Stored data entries
◇ ◇ ◇ ◇ ◇
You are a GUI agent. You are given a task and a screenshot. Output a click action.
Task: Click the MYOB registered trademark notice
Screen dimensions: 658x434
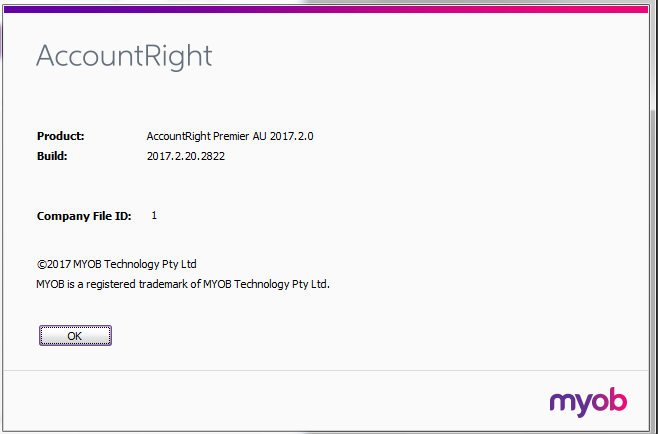click(183, 284)
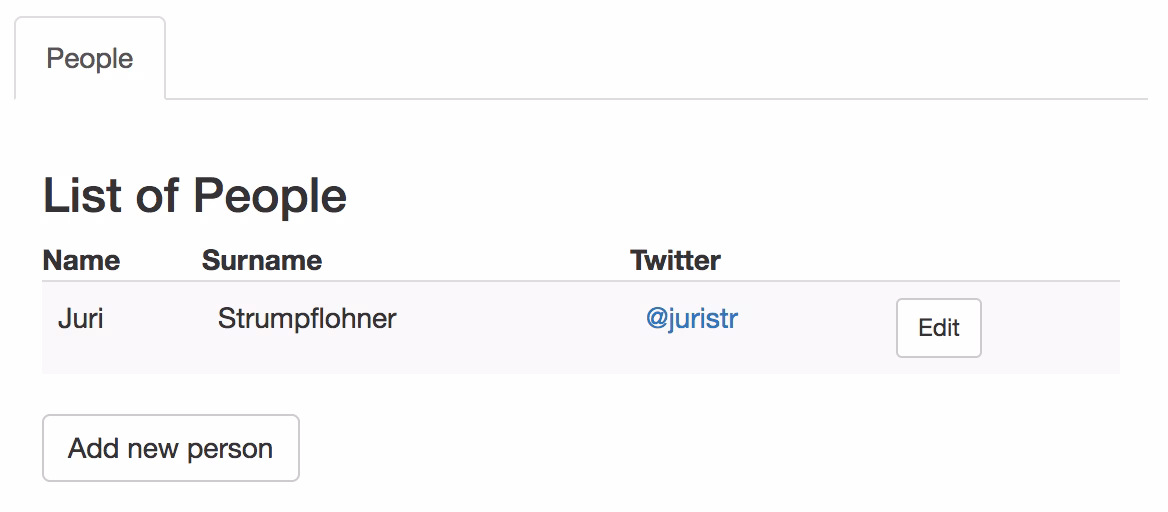Click the Surname column header
The image size is (1168, 512).
click(262, 261)
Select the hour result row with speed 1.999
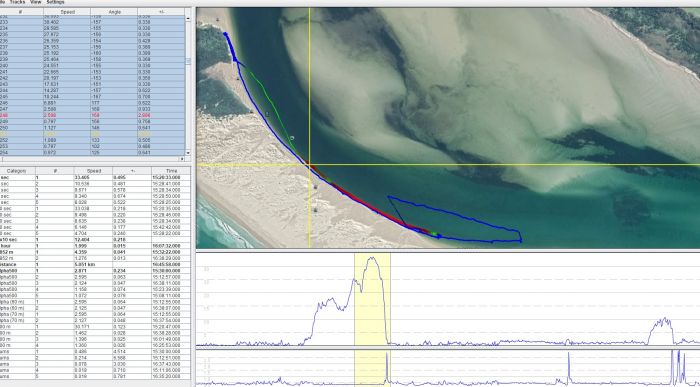The height and width of the screenshot is (387, 700). pyautogui.click(x=95, y=246)
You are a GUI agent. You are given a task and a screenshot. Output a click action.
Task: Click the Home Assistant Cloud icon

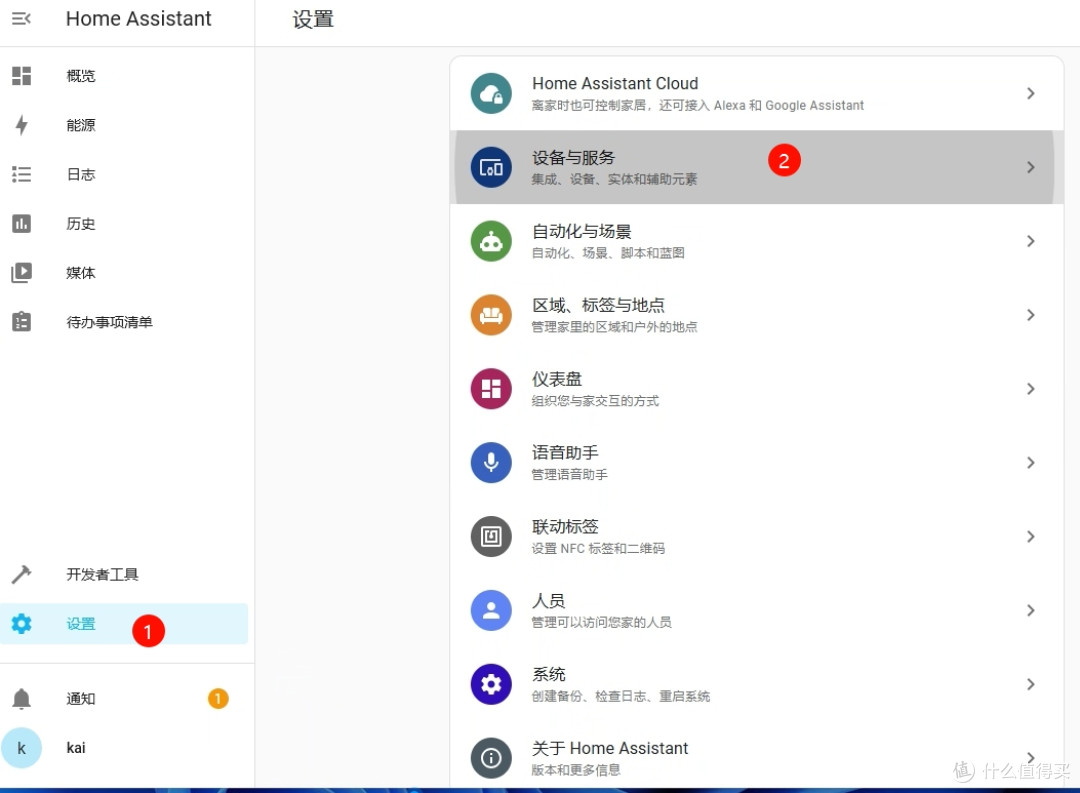coord(491,93)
◇ ◇ ◇ ◇ ◇
What the task asks — Restate all entries exactly; pictures stay out.

Your response —
You are a GUI agent. You are given a task and a screenshot. Output a click action.
Task: Click the MYOB registered trademark notice
Screen dimensions: 658x434
click(183, 284)
Click the Surname column header
The image size is (1168, 512).
click(262, 261)
Select the hour result row with speed 1.999
The height and width of the screenshot is (387, 700). pyautogui.click(x=95, y=246)
You are a GUI agent. You are given a task and a screenshot. Output a click action.
Task: Click the Home Assistant Cloud icon

coord(491,93)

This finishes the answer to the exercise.